Kinshasa, 11 décembre 2025- Le gouvernement congolais voit la prise d’Uvira, une ville clé du Sud-Kivu, par la rébellion de l’AFC-M23 comme une preuve supplémentaire de ce qu’il nomme « l’agression rwandaise ». Cette escalade mettrait sérieusement en péril l’accord de paix qui avait été négocié sous l’égide de l’ancien président américain Donald J. Trump. Dans un communiqué publié mercredi, Kinshasa exprime sa vive inquiétude face à l’aggravation de la situation humanitaire à Uvira, directement liée à l’offensive massive lancée depuis plusieurs jours par les RDF le long de l’axe Kamanyola–Uvira.
« Dans cette aventure criminelle, des armes tactiques, notamment des drones kamikazes ont été utilisés, causant des pertes en vies humaines parmi les civils et des dégâts matériels considérables. Ces attaques constituent une violation flagrante du cessez-le-feu, des engagements pris dans le cadre des récents accords de paix, ainsi que des principes fondamentaux du droit international humanitaire. Le gouvernement déplore la dégradation rapide de la situation humanitaire : plus d’une centaine de cas de décès, plus de 200.000 nouveaux cas de déplacés et des milliers d’autres compatriotes contraints à la fuite, des infrastructures civiles endommagées, des blessés sans accès aux soins et des populations prises au piège des attaques », renseigne le gouvernement de la RDC.
Le gouvernement congolais tient à assurer de sa profonde solidarité et de sa compassion toutes les personnes touchées par cette violence, particulièrement les habitants d’Uvira. Ce document officiel souligne que la gravité de la crise est accentuée par la menace désormais très concrète d’une déstabilisation régionale. Il rappelle que, depuis le 4 décembre 2025, des obus d’artillerie tirés depuis les positions du RDF-M23 ont franchi la frontière du Burundi, illustrant clairement le potentiel destructeur de cette agression pour l’ensemble de la région des Grands Lacs.

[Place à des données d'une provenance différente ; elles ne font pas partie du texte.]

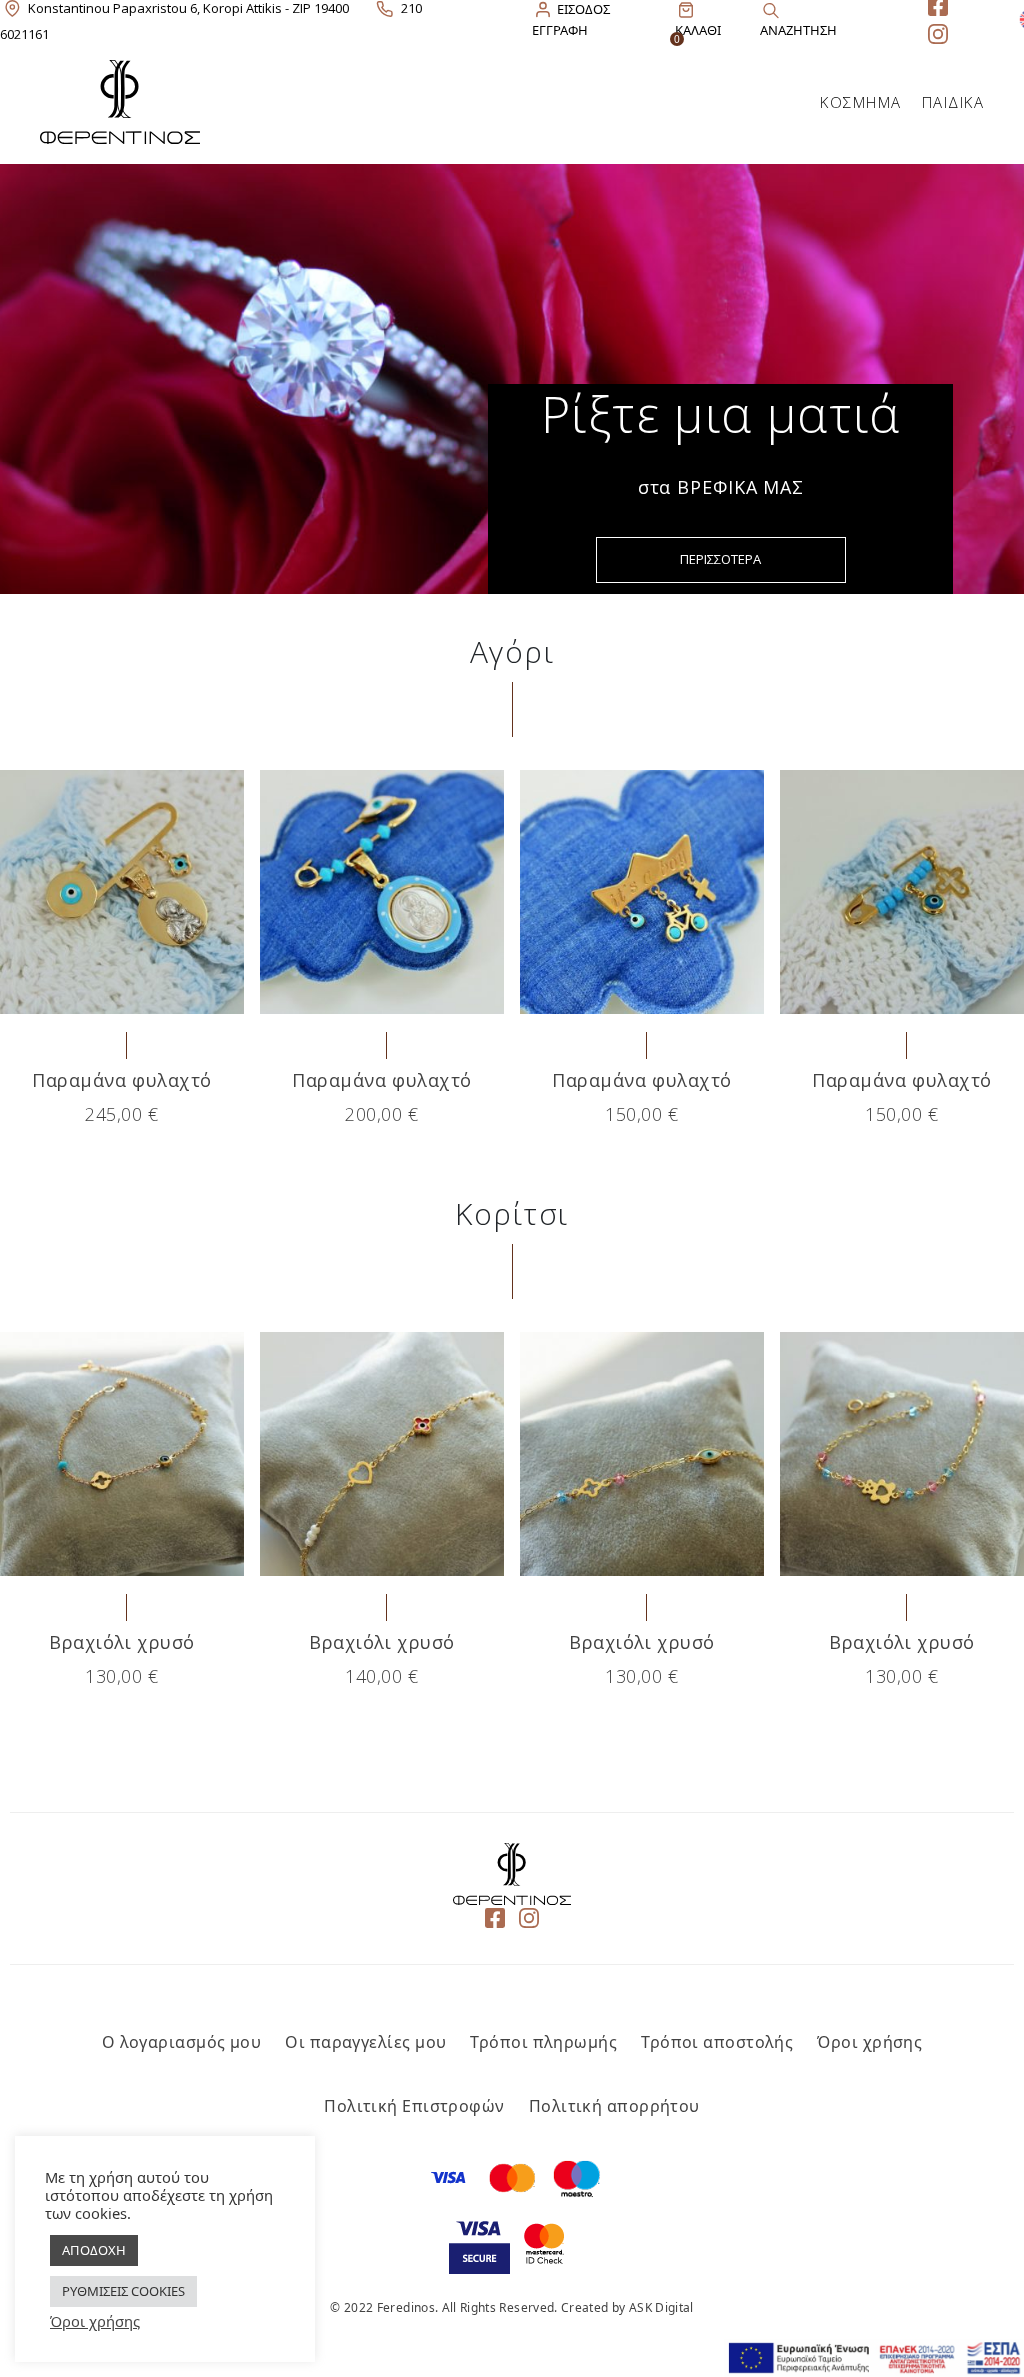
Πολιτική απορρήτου (614, 2106)
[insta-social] (938, 34)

« Le gouvernement prend note de la déclaration claire du Groupe de contact international (GCI) qui a identifié sans ambiguïté la responsabilité du Rwanda et de ses supplétifs du M23 dans l’escalade en cours. Face au mépris flagrant affiché par le Rwanda, il est important que des mesures contraignantes, notamment des sanctions, soient prises pour s’assurer de l’application de l’Accord de Washington conclu sous les auspices du Président américain, Son Excellence Donald J. Trump », ajoute le gouvernement de la RDC.

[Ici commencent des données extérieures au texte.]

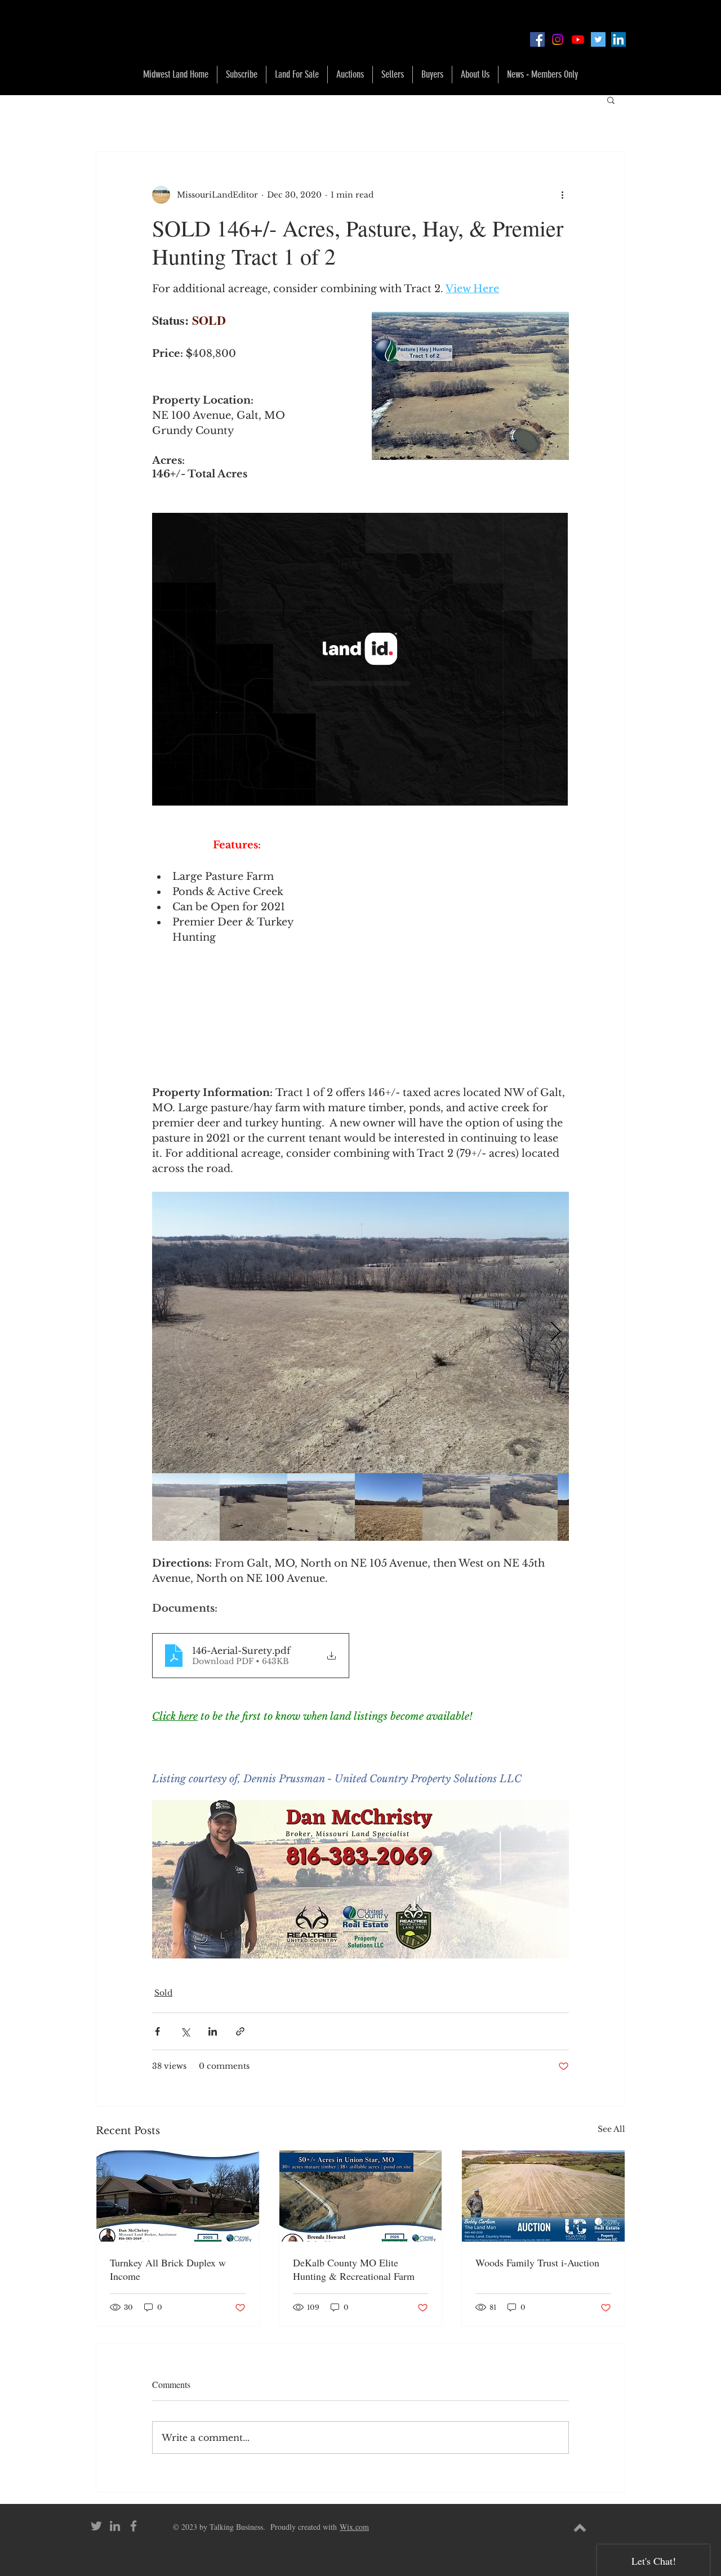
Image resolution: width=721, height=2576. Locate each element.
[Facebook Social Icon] (537, 39)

L’escalade sécuritaire dans la partie orientale de la RDC est survenue précisément au moment où les accords de Washington, signés entre Kinshasa et Kigali sous la supervision des États-Unis, étaient officialisés.
Alors que ces ententes visaient à consolider et à encourager la trêve tant espérée par les médiateurs et de nombreux partenaires de la RDC et du Rwanda, la situation a malheureusement viré au pire, marquée par une série d’accusations réciproques entre les deux nations concernant la responsabilité de cette dégradation actuelle.
Après la prise de Bukavu en février 2025, la capitale Kinshasa avait fait d’Uvira le siège provisoire de ses institutions dans les zones encore contrôlées par le gouvernement au Sud-Kivu.
La chute d’Uvira, désormais aux mains de l’AFC-M23, un groupe appuyé par le Rwanda et son armée, est perçue par le chef de la diplomatie burundaise comme une véritable « gifle » pour Washington, d’autant plus qu’elle intervient juste après la signature des accords censés ramener la paix dans la région.
Face à cette tournure des événements, le Qatar, en tant que médiateur, explore la possibilité d’organiser un nouveau cycle de discussions entre Kinshasa et l’AFC-M23, une initiative annoncée par le mouvement rebelle lui-même.